The kitchen’s red-hot grills also offer a variety of delicious treats, including giant U10 shrimp in the cocktail starter with pickled cucumber, watermelon radish, and flavorful Calabrian chili sauce ($ 16); and lightly charred hearts of Romaine topped off with salty caper berries, anchovies, shaved parmesan, and Caesar dressing ($ 15). A rectangular burrata display is spliced ​​with watercress, pickled onions, and grilled country bread, plus juicy grilled peaches for a sweet accent ($ 16).

Fleetwood’s $ 28 salmon grilled on oak is on point, firmly cooked but still moist and pink inside and topped with warm artichokes, arugula, and cherry tomatoes ($ 28). The clean, hot-burning oak is mild enough not to drown out delicate aromas.
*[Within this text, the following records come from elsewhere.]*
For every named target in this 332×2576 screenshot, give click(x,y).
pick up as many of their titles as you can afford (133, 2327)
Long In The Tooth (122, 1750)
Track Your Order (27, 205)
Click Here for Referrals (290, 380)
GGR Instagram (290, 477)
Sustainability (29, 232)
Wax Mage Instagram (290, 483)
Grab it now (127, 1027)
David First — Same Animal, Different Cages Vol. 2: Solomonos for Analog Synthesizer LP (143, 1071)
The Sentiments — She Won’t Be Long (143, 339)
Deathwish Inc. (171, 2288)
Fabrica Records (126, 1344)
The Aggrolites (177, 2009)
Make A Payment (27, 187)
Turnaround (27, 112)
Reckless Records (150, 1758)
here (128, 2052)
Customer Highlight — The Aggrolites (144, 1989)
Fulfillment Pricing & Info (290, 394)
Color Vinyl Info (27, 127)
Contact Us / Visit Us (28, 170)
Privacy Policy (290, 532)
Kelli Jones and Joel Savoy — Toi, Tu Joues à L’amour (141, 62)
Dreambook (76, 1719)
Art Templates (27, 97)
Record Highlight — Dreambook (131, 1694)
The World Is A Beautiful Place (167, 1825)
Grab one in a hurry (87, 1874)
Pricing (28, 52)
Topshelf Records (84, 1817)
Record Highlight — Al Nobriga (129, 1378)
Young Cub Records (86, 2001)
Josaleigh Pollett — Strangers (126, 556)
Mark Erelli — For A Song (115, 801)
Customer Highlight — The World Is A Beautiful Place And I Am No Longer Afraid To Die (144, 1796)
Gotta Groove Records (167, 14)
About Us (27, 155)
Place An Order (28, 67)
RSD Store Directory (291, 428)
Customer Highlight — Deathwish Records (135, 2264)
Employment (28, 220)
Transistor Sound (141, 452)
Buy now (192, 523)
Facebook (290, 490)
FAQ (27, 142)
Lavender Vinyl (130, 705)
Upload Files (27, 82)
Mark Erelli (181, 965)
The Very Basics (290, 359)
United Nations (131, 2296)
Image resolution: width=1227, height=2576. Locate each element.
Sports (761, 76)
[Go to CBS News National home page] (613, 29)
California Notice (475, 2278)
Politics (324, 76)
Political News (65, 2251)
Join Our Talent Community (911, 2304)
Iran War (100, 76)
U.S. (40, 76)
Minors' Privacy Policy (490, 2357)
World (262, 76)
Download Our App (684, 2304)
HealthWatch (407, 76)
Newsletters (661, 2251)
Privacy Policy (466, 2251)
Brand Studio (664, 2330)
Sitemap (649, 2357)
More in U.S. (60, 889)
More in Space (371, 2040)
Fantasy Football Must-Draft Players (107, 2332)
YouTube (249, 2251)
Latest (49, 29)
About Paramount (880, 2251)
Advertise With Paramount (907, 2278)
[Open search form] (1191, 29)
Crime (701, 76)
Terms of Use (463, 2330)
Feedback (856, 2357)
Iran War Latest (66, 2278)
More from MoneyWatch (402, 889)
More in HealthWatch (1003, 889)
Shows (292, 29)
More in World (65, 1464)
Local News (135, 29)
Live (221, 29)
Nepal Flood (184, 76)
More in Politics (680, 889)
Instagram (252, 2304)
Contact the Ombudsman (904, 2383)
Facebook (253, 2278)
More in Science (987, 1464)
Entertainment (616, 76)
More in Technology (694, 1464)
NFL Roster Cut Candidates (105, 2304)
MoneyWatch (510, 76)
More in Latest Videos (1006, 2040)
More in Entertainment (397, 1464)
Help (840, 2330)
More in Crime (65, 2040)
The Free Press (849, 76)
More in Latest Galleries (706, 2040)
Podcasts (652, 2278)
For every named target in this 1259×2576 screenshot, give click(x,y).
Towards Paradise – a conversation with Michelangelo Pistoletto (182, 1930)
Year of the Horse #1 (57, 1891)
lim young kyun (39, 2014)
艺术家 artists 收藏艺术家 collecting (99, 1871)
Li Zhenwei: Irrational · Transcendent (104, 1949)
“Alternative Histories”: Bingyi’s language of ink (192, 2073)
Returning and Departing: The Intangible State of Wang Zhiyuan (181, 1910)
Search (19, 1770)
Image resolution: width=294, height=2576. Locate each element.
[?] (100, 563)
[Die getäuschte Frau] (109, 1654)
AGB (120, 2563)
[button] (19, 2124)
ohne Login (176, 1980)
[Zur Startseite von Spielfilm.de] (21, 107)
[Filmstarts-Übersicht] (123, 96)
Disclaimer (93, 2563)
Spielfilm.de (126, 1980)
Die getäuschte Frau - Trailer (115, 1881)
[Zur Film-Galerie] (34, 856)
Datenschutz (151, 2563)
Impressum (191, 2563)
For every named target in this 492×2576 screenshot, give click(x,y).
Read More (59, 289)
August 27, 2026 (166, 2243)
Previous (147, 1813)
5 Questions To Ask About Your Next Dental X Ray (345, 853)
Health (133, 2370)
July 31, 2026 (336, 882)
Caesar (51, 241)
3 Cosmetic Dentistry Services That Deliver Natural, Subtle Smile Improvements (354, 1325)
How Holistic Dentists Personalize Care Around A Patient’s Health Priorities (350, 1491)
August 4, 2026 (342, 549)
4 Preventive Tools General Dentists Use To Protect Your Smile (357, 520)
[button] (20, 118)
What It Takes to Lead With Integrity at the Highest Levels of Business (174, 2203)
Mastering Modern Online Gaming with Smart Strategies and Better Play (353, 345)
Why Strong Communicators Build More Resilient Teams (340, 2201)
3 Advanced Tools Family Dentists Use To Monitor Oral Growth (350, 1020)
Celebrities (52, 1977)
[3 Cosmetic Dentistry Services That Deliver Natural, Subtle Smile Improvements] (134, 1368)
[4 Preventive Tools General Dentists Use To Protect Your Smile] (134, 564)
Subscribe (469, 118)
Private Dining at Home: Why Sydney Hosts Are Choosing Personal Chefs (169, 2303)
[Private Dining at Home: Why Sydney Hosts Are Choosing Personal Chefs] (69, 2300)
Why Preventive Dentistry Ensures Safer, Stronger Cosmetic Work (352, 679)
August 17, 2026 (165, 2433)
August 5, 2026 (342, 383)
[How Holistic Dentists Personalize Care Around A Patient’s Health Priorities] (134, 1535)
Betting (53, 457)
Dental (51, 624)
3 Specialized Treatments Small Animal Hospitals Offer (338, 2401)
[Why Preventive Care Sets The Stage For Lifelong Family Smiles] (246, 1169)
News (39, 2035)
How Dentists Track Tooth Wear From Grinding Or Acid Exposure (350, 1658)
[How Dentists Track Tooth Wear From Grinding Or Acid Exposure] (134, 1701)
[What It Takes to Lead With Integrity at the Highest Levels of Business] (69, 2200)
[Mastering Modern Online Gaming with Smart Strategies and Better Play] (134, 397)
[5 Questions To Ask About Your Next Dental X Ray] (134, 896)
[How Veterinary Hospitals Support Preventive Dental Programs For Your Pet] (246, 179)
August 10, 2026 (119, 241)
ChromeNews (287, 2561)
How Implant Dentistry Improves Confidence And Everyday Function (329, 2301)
I remember the first time I ate grilled corn on the cob – elote on a malecon in Puerto Vallarta decades ago – and I’ve never eaten it cooked since. When I visited, Fleetwood’s Kitchen offered it as a daily side dish ($ 7). It remains one of the most delicious things in the world – charred so that the plump, roasted kernels release sweet juice when you gnaw. They sparkle with fiery spices from Calabrian chilli oil, Glassell’s most popular homemade seasonal seasoning.

The same barbecue treatment made the humble Jimmy Nardello peppers a star.

Pickled products

Of course, not everything is fired with wood. The chef makes premium spinach and ricotta agnolotti, the thin, silky pouches spread over withered spinach and draped in tomato, basil and garlic sauce with parmigiano ($ 16).

Both Glassell and Robinson are cucumber fans, a love they discovered while working at Roadhouse 29 (“We can talk about them for hours,” said Robinson. “We’ll pickle whatever we can think of – can we pickle bananas?” ).

The daily side dishes often contain fermented products, such as a nice mix of crispy sweet and sour ramps, green beans, carrots, green strawberries, whole Calabrian chillies and cucumber. You can also find pickles as a cake topping in some craft cocktails.

Every place that offers homemade cannoli wins my heart. Three egg roll-sized confections are filled with orange blossom mascarpone and whole pistachios, then sprinkled with powdered sugar and sour amarena cherries ($ 12).

Glassell isn’t done with the flames yet. One of the fluffiest polenta cakes I’ve ever tasted is covered in moist zabaglione and almond and amaretti crumbs that rest on a syrupy pond of oak-roasted strawberries ($ 12).

So is the new Fleetwood a destination restaurant? Yes it is. You could even say it’s worth getting excited about.